Dr PATTERSON - The people have judged how bad you are. The position is that whilst the Australian Wool Commission Bill was being debated in this Parliament last year 1 moved an amendment which provided that the Australian Wool Corporation report to this Parliament, through the Minister, within 3 months on a comprehensive wool acquisition scheme.

Mr King - What has that to do with it?

Dr PATTERSON - I am interested in that interjection because the honourable member for Wimmera and other honourable members opposite opposed that proposition. As was pointed out last year, in the Australian Wool Commission Bill there is no mandatory instruction to the Australian Wool Corporation to bring any wool acquisition plan before the Minister or before the Parliament.

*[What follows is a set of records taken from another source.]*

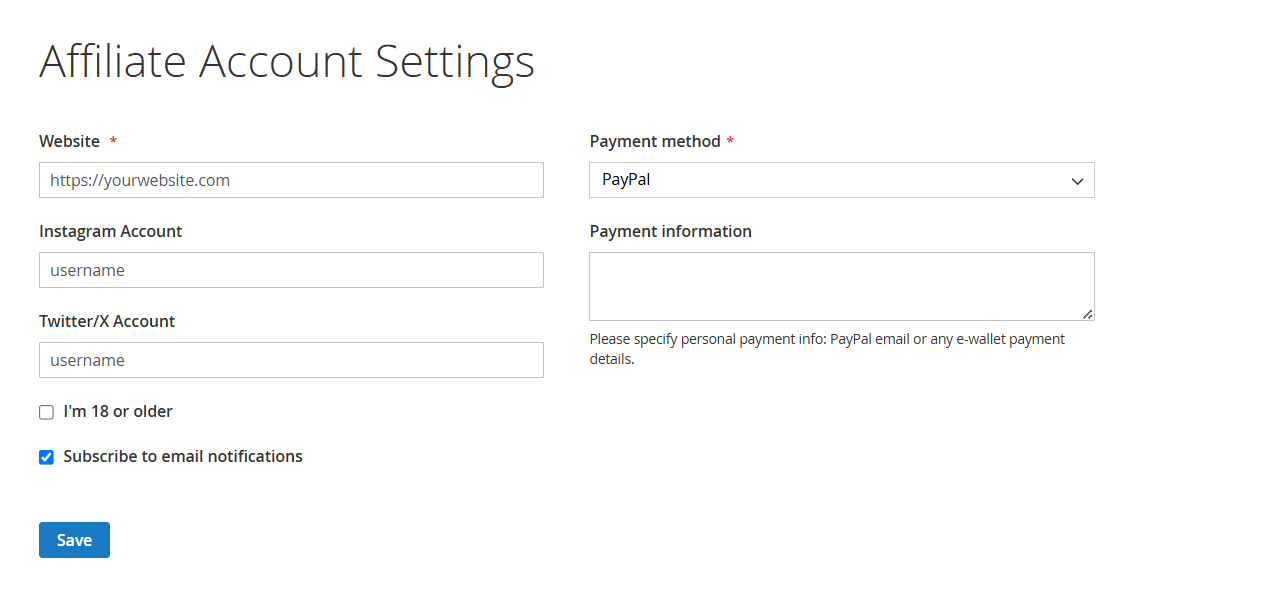This screenshot has height=608, width=1267.
Task: Click the "Subscribe to email notifications" label text
Action: (183, 456)
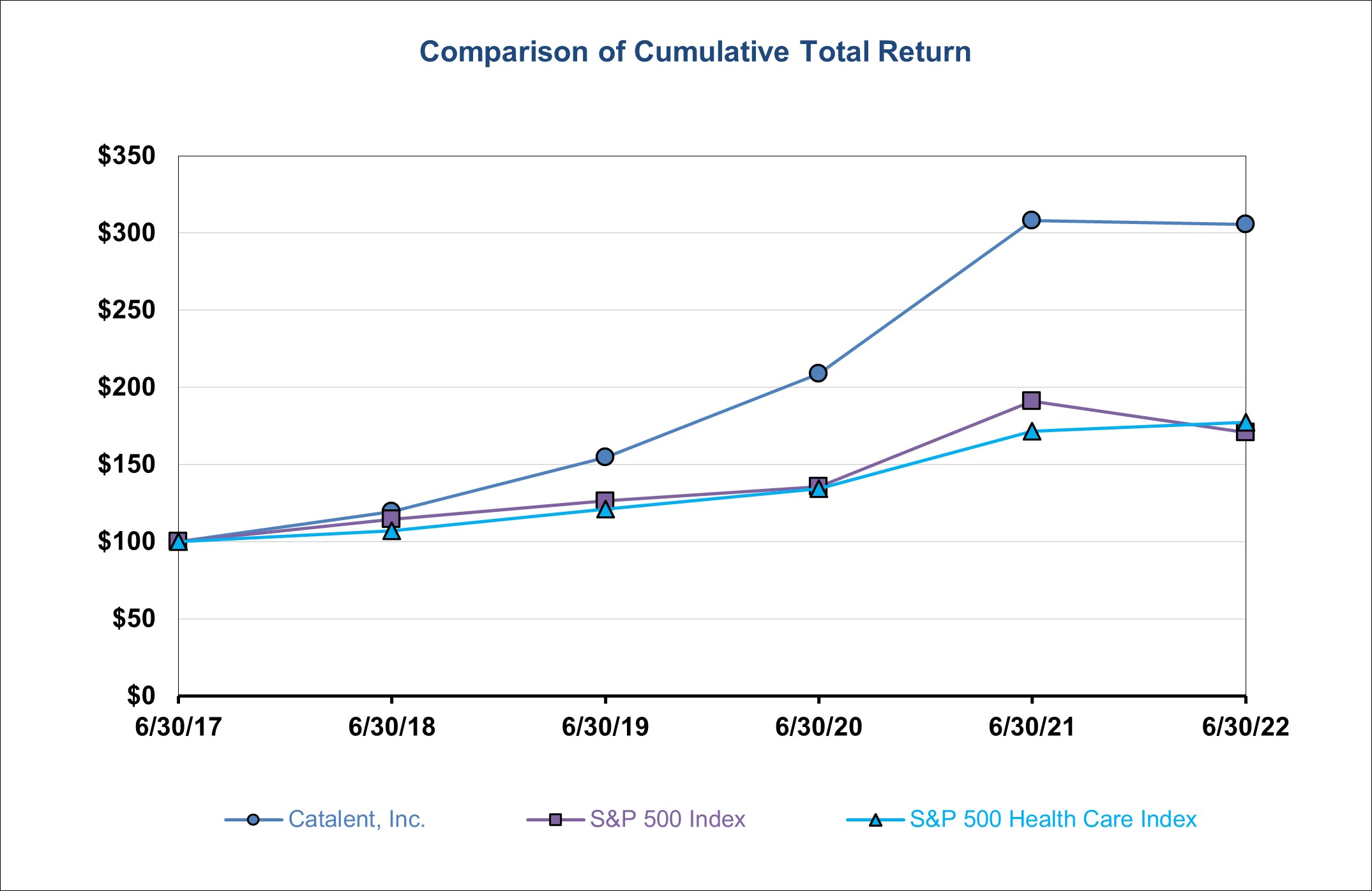Click the $350 y-axis label
Screen dimensions: 1372x891
click(126, 156)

The Australian Labor Party moved the amendment that within 3 months a plan be made available for examination because the growers and most sectors of the wool industry wanted to see a plan. We still do not have it. I think all honourable members will agree that the most advantageous time to introduce stabilisation schemes is when wool prices are sound and certainly when they are high. It is obvious that the only time the Australian Country Party wants to introduce a stabilisation scheme is when wool prices or commodity prices are at bedrock. It is important that we do get a proposal from the Corporation. On behalf of the honourable member for Kalgoorlie I will bring this matter to the attention of the Minister for Primary Industry to see whether we can accelerate the objectives of the Australian Wool Corporation with respect to this proposal, if it is to present a proposal. If it is not to do so the Government will have seriously to consider amending the legislation to require the Corporation to present a report on acquisition to the House within a certain time.